話しかけてくれた人が、めちゃくちゃいい人そうだったから、ここは優しく返答したほうが良かったな...

あれは申し訳なかった。
あそこは優しく抱き寄せてキスして、ありがとねって伝えれば良かった。

若すぎたな。

2回目のライブ決定(メロディックパンクな夜)

そんな初ライブの精算時。
スタッフさんに次のライブをブッキングしてもらった。

このことで、人生が大きく変わることになる。


「メロディック系が多い日だよ〜」

とだけ聞き、

ドラムの鼻でか君は、後日受け取った前売りチケットを見て、他のバンドをチェックしていた。

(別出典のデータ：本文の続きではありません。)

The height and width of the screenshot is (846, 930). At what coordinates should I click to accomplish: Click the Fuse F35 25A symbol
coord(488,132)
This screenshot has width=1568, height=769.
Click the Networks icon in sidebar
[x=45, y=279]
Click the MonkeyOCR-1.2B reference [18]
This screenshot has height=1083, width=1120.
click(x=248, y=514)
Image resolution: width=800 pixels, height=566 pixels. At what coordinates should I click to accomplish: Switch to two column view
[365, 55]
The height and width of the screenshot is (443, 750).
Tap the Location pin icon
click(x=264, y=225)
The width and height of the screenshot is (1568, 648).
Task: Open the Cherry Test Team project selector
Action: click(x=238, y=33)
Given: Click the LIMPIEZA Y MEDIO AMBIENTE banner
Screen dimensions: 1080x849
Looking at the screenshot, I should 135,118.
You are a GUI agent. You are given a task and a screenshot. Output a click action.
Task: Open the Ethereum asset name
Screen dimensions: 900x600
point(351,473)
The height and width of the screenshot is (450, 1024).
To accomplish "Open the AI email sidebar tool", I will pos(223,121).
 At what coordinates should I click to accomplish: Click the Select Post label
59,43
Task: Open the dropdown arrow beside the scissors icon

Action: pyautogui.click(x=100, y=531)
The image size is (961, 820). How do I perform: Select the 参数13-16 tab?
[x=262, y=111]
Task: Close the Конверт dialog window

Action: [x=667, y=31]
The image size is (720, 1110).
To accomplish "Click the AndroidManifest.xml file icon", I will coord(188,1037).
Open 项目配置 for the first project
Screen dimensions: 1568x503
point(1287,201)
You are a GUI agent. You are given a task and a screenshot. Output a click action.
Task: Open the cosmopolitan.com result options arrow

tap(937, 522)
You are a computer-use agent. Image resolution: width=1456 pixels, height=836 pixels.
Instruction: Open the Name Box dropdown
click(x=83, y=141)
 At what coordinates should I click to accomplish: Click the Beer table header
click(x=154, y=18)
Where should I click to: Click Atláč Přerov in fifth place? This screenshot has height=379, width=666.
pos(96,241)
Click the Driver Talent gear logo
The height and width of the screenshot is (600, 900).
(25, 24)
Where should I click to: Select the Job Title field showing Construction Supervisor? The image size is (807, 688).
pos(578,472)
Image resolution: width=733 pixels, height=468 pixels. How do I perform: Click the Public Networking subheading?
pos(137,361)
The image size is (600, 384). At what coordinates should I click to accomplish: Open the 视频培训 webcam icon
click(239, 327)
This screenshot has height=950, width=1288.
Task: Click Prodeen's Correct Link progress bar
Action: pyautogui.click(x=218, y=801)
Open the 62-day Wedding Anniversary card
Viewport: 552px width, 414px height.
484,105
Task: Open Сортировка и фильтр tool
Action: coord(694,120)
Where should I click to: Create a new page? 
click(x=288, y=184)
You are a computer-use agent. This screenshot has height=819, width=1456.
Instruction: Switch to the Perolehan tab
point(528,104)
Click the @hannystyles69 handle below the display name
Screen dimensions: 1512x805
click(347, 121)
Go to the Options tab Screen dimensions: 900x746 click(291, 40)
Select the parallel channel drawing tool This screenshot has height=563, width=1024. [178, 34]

彼の行動力、予習復習、コミュ力が異様に上がってきていた。初めて出会った頃は独り言を話して、みんなから気味悪がられたのに


当時は、インディーズバンドのCD-Rを取り扱うレコード屋さんが多くあった。そこで100~500円ほどで売られていたので、だいたいのバンドの音源が手に入る状況だった。

まだインターネットはそこまで普及していない。mixiも出来立てで招待制だった頃。


何バンドかの音源をチェックして、わかりやすくメロディックパンクをやってる日っぽいな当日は...と読み取った。

そして初ライブからのテコ入れで、狂気なステージングに、少し面白さを足そうという話になった。

巨大てるてる坊主を改造し、わざわざスタジオに持っていきどう設置するか思案する1日を乗り越えたり...

ライブ中はなるべく音を止めずにいこう!と言うと、鼻でか君は画伯ちゃんのチューニング中も、ずっとドラムを叩いてくれていた。

そうやって、いろんなことで時間を使ううちに...

"あれっ?俺たちってPUNKバンドだったっけ?"

とてつもない疑問が自分の中に生まれてきた。

ちゃんとしたコンセプトや、意味を持たずに進行すると、何をしているのかわからなくなっていった。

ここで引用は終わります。